------ INPUT

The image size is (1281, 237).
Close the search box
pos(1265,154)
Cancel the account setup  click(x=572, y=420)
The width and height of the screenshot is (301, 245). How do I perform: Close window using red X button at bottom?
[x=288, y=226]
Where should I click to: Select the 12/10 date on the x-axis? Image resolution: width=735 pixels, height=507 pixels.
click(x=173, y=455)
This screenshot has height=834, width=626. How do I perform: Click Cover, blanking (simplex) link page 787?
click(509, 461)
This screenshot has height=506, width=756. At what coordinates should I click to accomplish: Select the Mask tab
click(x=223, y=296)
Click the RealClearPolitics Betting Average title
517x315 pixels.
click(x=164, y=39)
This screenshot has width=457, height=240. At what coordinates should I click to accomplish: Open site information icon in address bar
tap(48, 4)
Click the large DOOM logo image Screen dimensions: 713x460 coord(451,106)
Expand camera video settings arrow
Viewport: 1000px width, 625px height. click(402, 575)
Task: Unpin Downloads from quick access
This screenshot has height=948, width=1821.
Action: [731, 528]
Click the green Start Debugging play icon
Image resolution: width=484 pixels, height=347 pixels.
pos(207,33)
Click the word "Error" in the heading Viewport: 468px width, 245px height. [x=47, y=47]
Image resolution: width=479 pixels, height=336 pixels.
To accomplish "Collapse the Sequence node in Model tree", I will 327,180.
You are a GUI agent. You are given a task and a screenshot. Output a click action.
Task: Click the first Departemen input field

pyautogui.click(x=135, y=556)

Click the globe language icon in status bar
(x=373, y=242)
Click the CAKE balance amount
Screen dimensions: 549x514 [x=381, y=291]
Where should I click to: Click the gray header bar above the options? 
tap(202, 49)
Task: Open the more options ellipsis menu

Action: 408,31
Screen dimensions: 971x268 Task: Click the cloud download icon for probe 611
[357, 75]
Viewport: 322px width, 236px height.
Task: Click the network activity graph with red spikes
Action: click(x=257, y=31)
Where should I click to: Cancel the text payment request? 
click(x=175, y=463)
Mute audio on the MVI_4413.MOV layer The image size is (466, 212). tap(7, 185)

------------

# [WHAT TO PRODUCE]
Provide the count of lines above that contain "size", without any other words.

# [WRITTEN ANSWER]
2